Glaciers to Farms builds on several years of preparatory work by GCF. Prior to the approval of funding in October 2025, GCF conducted comprehensive risk assessments, feasibility studies and meetings with stakeholders, all of which helped to form the technical and scientific basis for the initiative. They identified major river basins and priority areas, collected climate metrics and informed the project’s design by ensuring it was rooted in climate science, local needs and the targeted regions’ climate strategies and frameworks. In an interview with GlacierHub, Lara Fornabaio, a lead researcher at the Columbia Climate School’s Center on Sustainable Investment, said that effective climate adaptation investment “should be grounded in robust, decision-relevant climate data that clearly describes how climate change affects specific sectors, geographies or populations.”
GCF classifies Glaciers to Farms as wholly focused on adaptation. This designation is significant given that global climate finance has historically prioritized mitigation initiatives over adaptation efforts, which help communities deal with current climate impacts.
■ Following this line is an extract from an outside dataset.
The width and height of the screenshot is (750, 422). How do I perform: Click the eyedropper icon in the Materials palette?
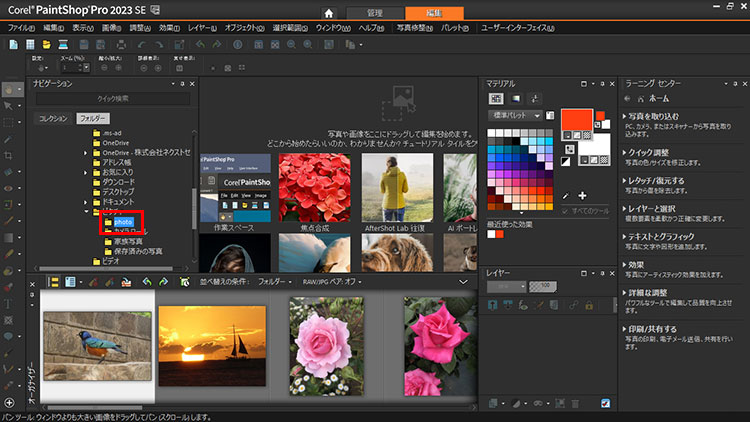point(566,194)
The Asian Development Bank has highlighted that “current climate investments in these regions are insufficient, sporadic, and highly localized, lacking the scale and coherence to address systemic risks,” so Glaciers to Farms’ focus on climate resilience and long-term adaptive capacity is crucial.
While the program’s exclusive focus on adaptation is notable, Fornabaio emphasized that “adaptation finance must go hand in hand with sustained and well-coordinated investments in mitigation.” She noted that, “as climate change intensifies, the scale and cost of adaptation will continue to rise, making it more complex and resource-intensive to implement effectively,” emphasizing that long-term success depends on the program’s ability to take an “iterative, long-term view.”
As glaciers continue to melt at unprecedented rates, the need for sustained, coordinated climate adaptation in high mountain regions is increasingly urgent. While the GCF’s commitment cannot completely offset the impacts of glacier melt in the region, the Glaciers to Farms program provides a compelling example of how large-scale, multinational climate finance can support long-term climate adaptation efforts and systemic change.